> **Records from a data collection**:

---------------

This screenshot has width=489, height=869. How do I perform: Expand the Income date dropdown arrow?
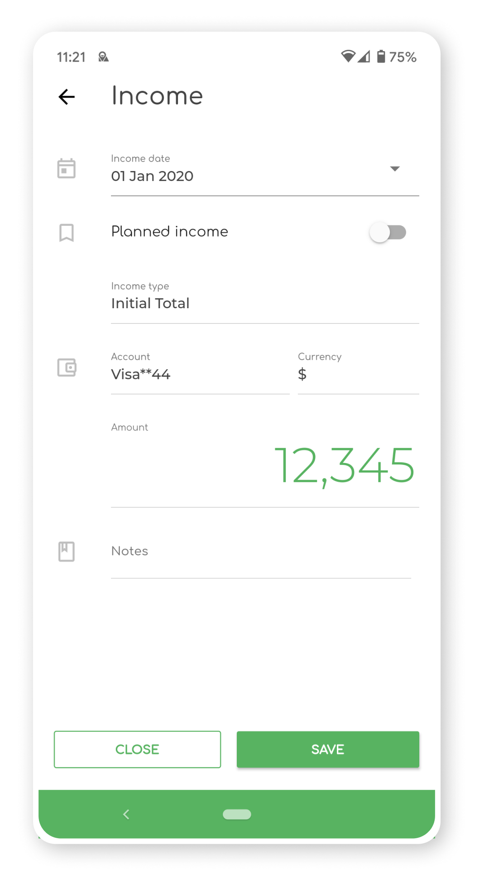[395, 169]
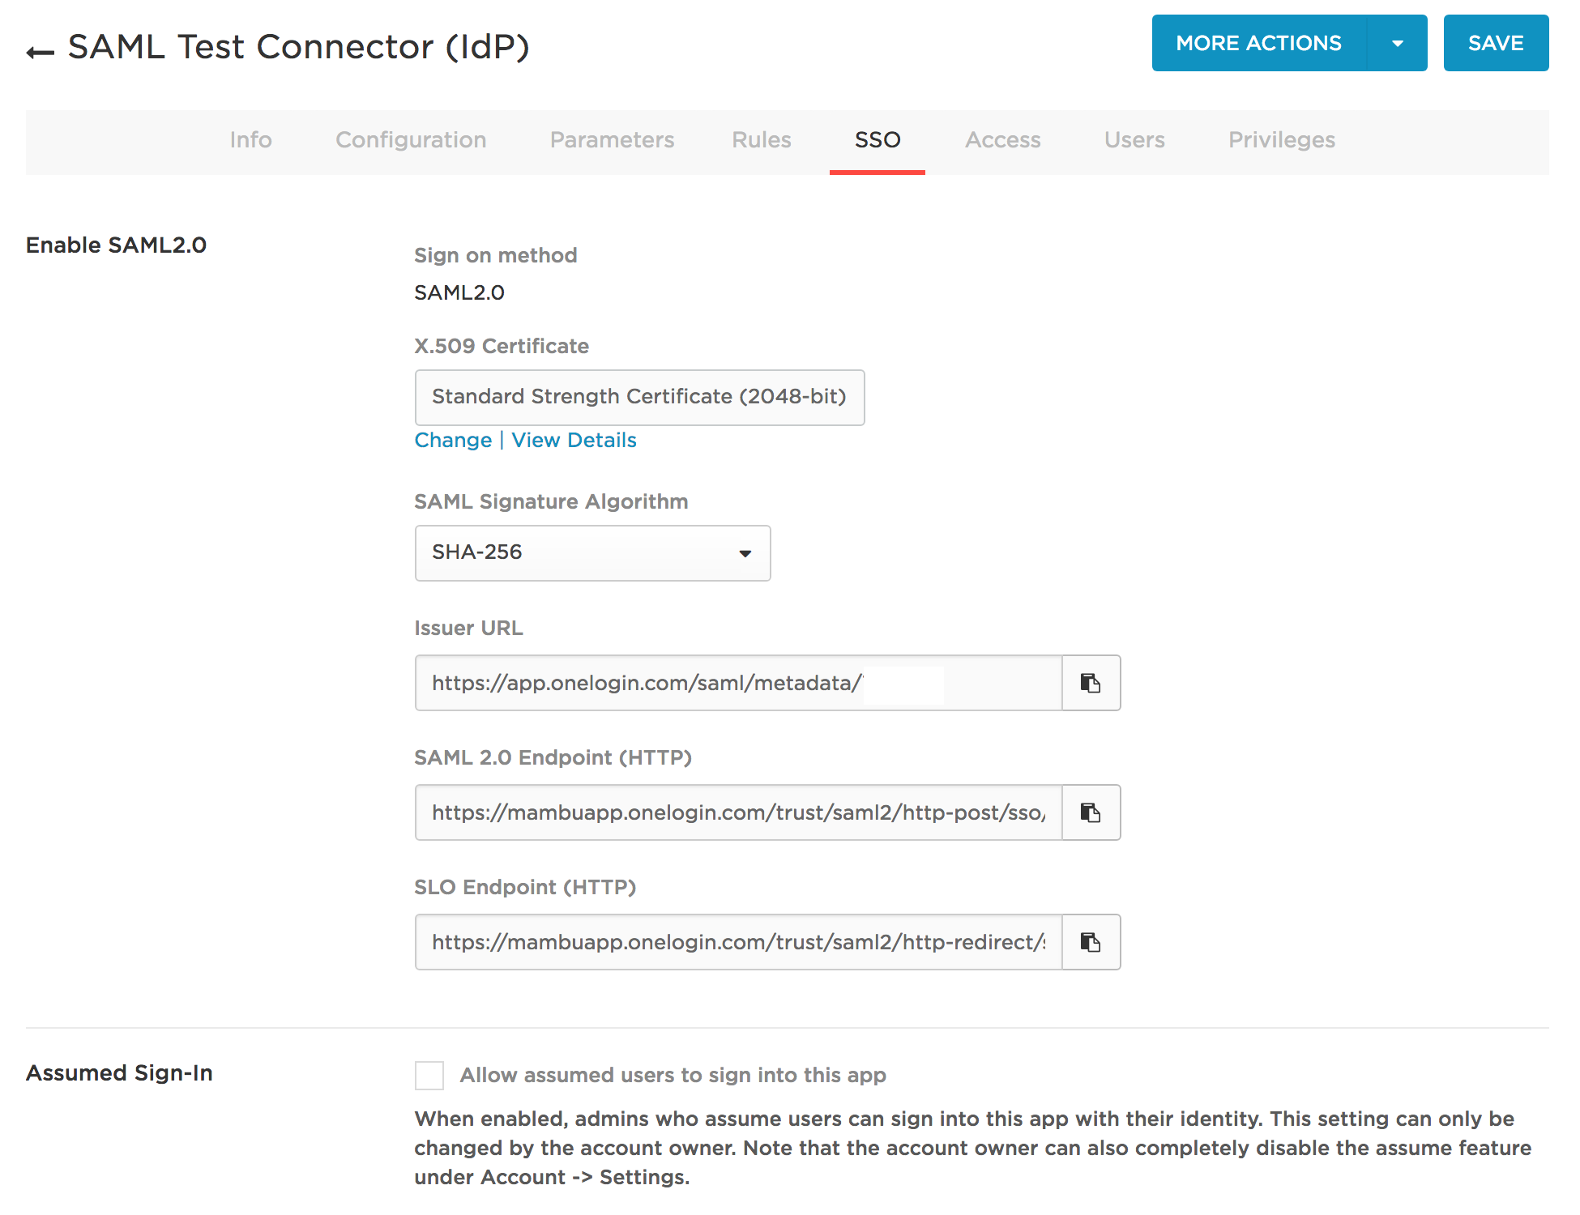This screenshot has width=1580, height=1215.
Task: Copy the SLO Endpoint URL
Action: pos(1091,942)
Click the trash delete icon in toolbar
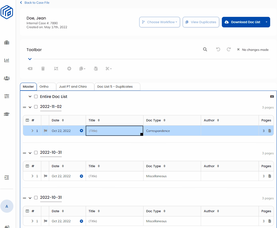Screen dimensions: 277x228 point(43,69)
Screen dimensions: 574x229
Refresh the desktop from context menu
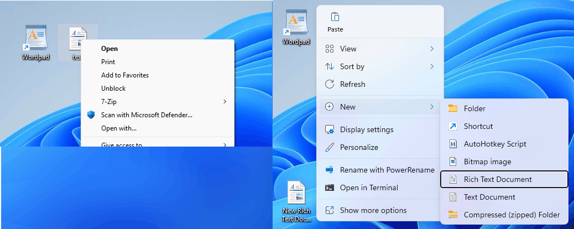[352, 84]
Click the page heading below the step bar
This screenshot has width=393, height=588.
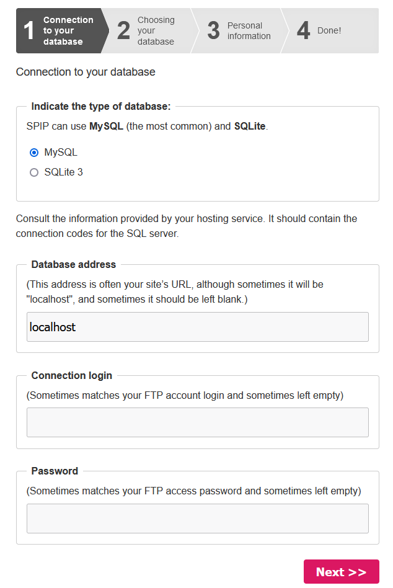point(86,72)
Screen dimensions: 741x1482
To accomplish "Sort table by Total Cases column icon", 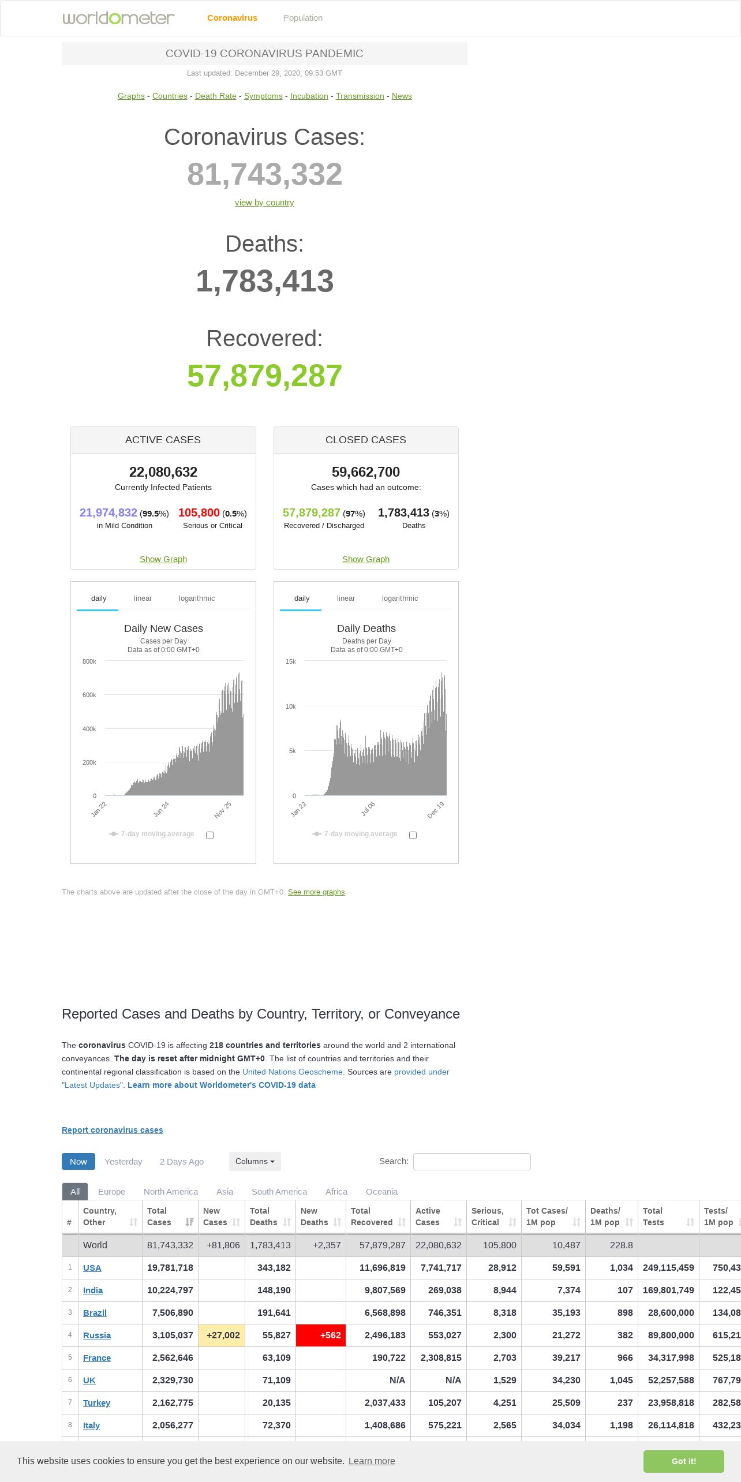I will tap(189, 1222).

---------------

> **WORK TO DO**:
How many lines in the records above contain the word "Click"? Give only the number.

> **REPLY**:
2